Battiato se presentaba en su última encarnación -¿la última? Ni de broma-, junto a Pino ‘Pinaxa’ Pischelota y Carlo Guaitoli, sus paladines de esta gira. Como una travesía con diferentes rutas, el trío comenzó la noche haciendo un repaso de su último disco, Joe Patti’s Experimental Group (Universal, 2014). Nada más brotar la primera ventisca sintetizada, el Palau se convirtió en el paciente de una mesa de operaciones con Battiato como cirujano jefe. Cirugía del corazón, los ecos de su etapa experimental de los años ’70 tomaron nuevos matices. La piel de su perspectiva electrónica estiró la onda expansiva de la kosmische alemana, mientras la pervertía con un caudal de herramientas regeneradoras, como el dubstep y el pop hipnagógico. Ayudado por un sencillo, pero efectivo juego de luces, Battiato alcanzó el ideal de su música, desplegada durante aquellos años de descubrimiento de los métodos de Terry Riley y Stockhausen: convertir los sonidos en imágenes, literalmente. El espíritu de obras mayores, como Fetus (Bla Bla Records, 1972) y Clic (Bla Bla Records, 1974), se fusionó con una panorámica abierta del siglo XXI. Desde luego, la nostalgia no es el deporte favorito del italiano. Ni falta que hace.

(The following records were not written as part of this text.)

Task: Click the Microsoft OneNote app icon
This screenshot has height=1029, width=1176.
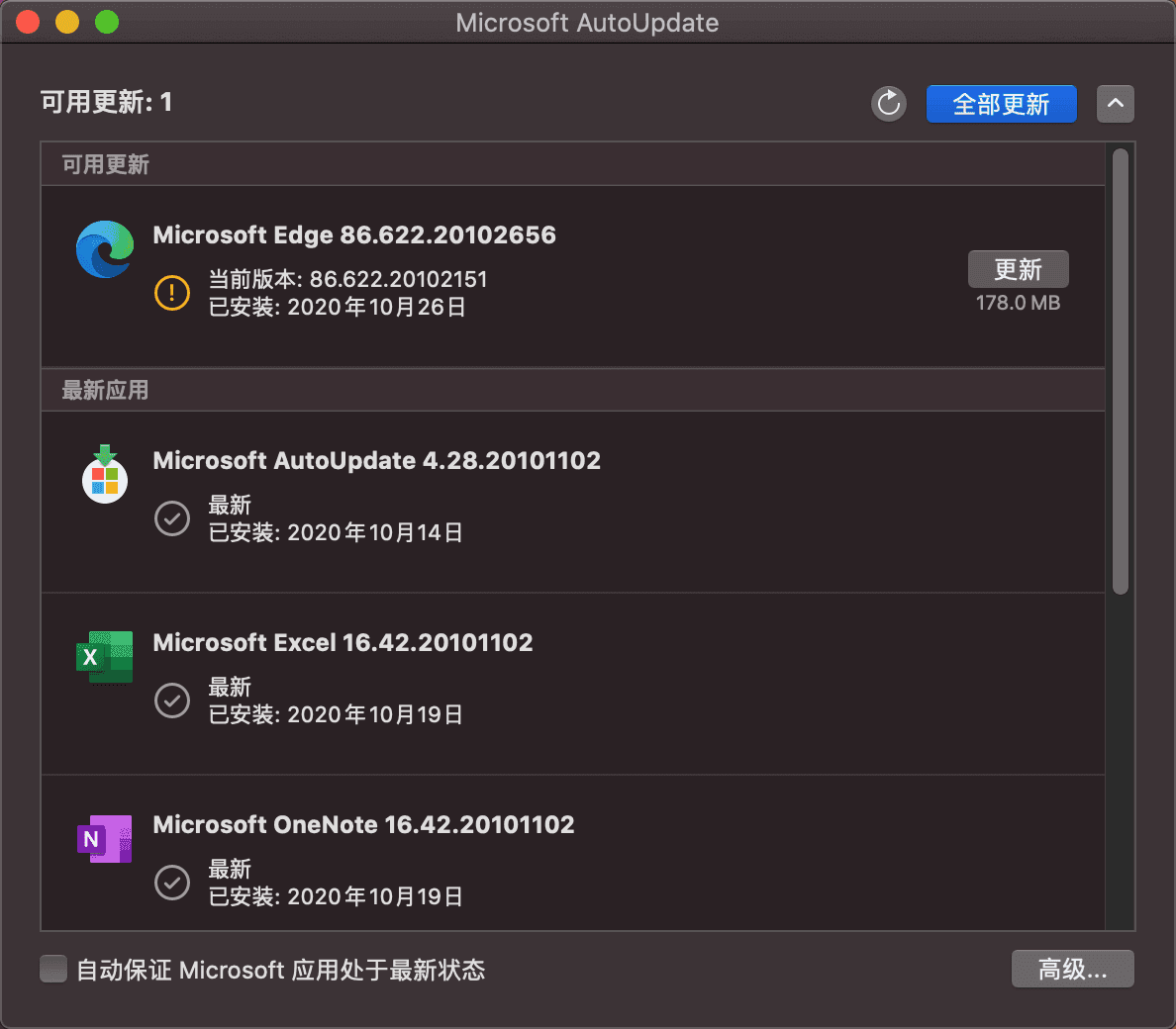Action: click(104, 839)
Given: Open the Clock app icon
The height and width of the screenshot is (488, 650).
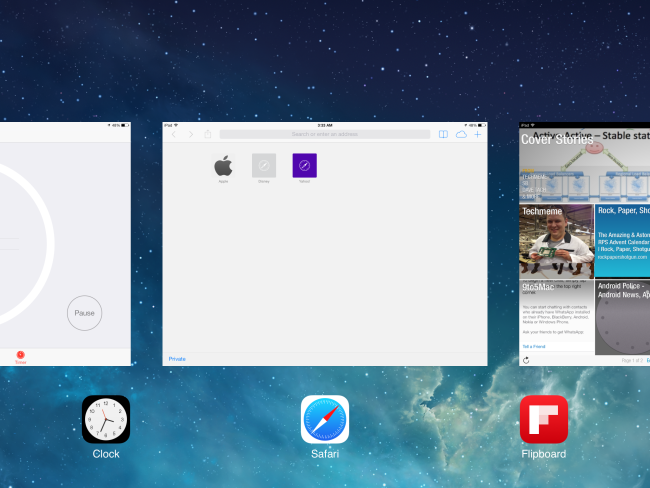Looking at the screenshot, I should point(106,419).
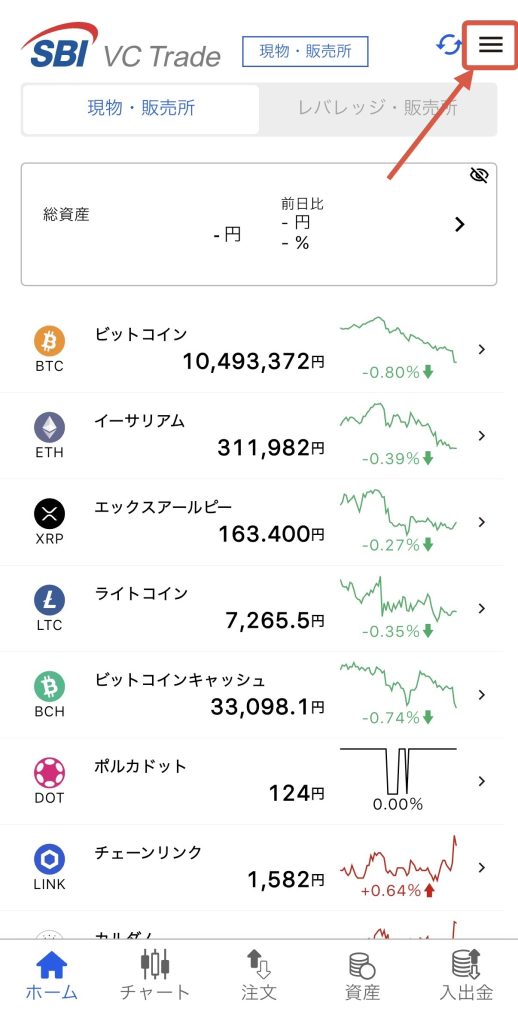Tap the blue refresh arrows icon
This screenshot has width=518, height=1024.
tap(448, 45)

Al llegar al final de este primer trayecto, la magia ya se podía palpar en cada esquina del Palau. Pero lo mejor aún estaba por venir. Sentado en su silla, sereno, como si pudiera congelar la velocidad del tiempo, Battiato se arrancó con un repertorio entre clásico y reciente, siempre tamizado por la propulsión sintetizada de su puesta en escena. Cada canción que cantaba era una invitación a la emoción más sobrecogedora. Es música para cerrar los ojos, soñar y bailar sobre una nube. No puede ser de otra manera ante piezas de belleza incólume como ‘Nómadas’, ‘Gli Ucelli’, ‘Prospettiva Nevski’, ‘La Estación de los Amores’, ‘Stati di Goia’ o ese gran clásico reciente, ‘Un Irresistible Reclamo’. La sucesión de canciones escogidas fue memorable. Battiato domina el corazón de la melodía como un nigromante los hechizos. Bueno, en realidad, él es un nigromante. Su capacidad para darle un giro más a todos los mecanismos internos de la melodía es fascinante. Incluso es capaz de recitar en alemán, remarcando las palabras hasta la exageración, y utilizarlo a su favor para rascar en lo más hondo de la epidermis.

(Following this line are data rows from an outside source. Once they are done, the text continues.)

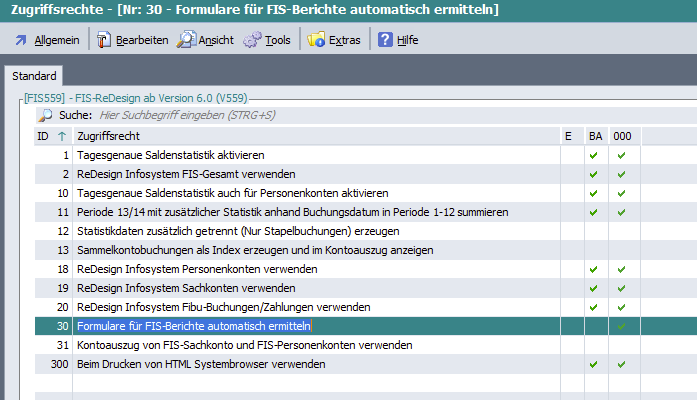Click the Tools gear icon
The width and height of the screenshot is (697, 400).
(x=253, y=41)
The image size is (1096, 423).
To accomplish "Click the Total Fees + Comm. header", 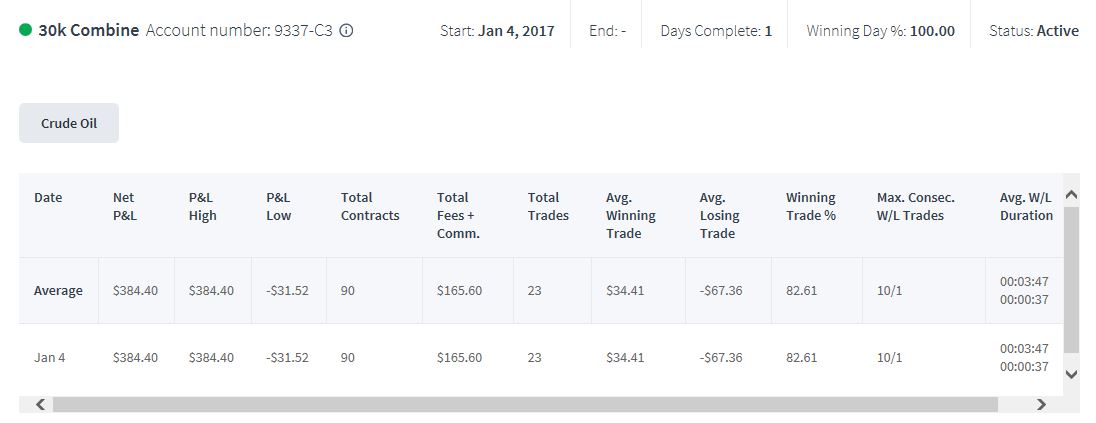I will click(x=459, y=215).
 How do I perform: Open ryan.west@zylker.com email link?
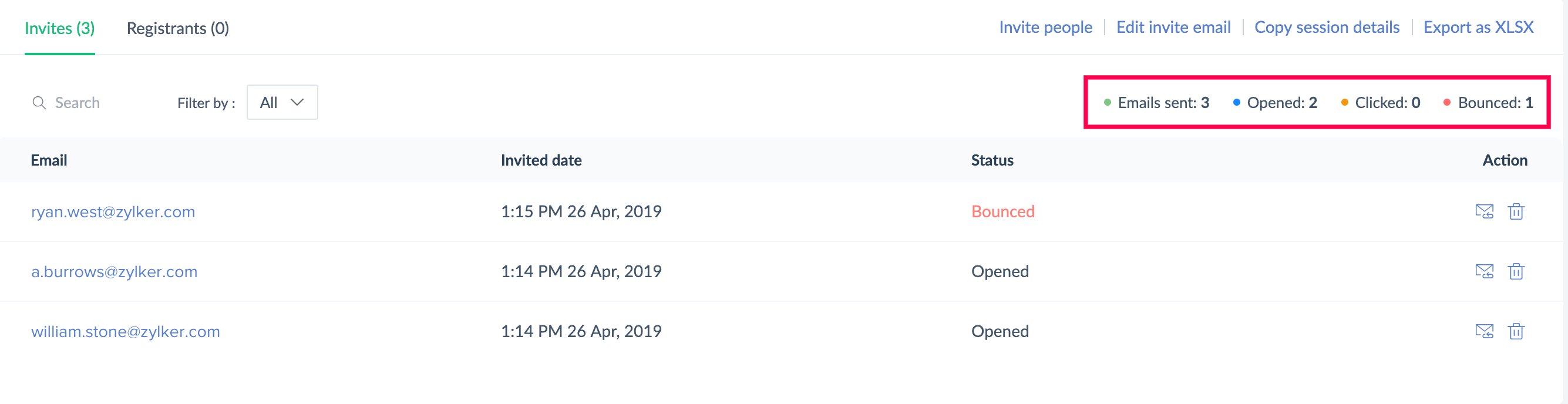(113, 212)
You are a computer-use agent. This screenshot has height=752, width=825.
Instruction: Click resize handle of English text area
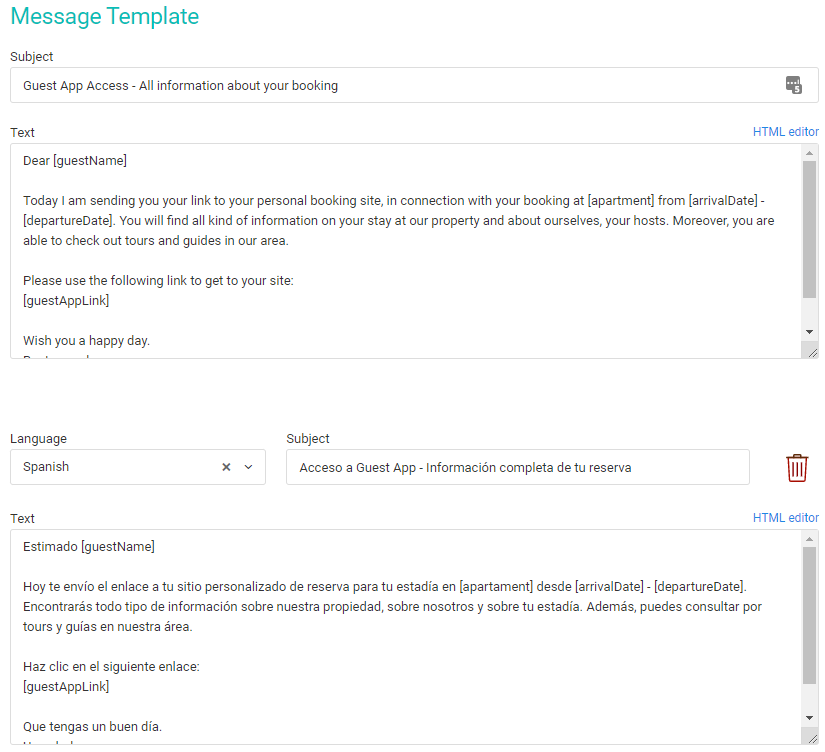[812, 352]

Battiato es un universo en sí mismo, cada personalidad nueva va amoldándose a las ya conocidas. El resultado es un caleidoscopio de emociones simpar, majestuoso. Su ambivalencia entre la investigación sonora y su capacidad sobrehumana para tejer canciones, que se pegan con dulzura a la memoria, no tiene parangón en el mundo del pop actual. Sólo así puede cerrarse un concierto: primero haciendo bailar hasta las lámparas del Palau al son de ‘Voglio Verte Danzare’ para luego cerrar, definitivamente, la sucesión de bises -ya era el tercero- con ‘Propiedad Prohibida’, una trepanadora galopada de krautrock sintetizado.
A sus setenta años, Battiato volvió a demostrar que su propuesta sigue siendo imprescindible. Pasado, presente, futuro y el cosmos. Si alguien aún no sabe lo que es perderse en su torrente de sensaciones ingrávidas que no espere más: no es consciente de lo que se está perdiendo.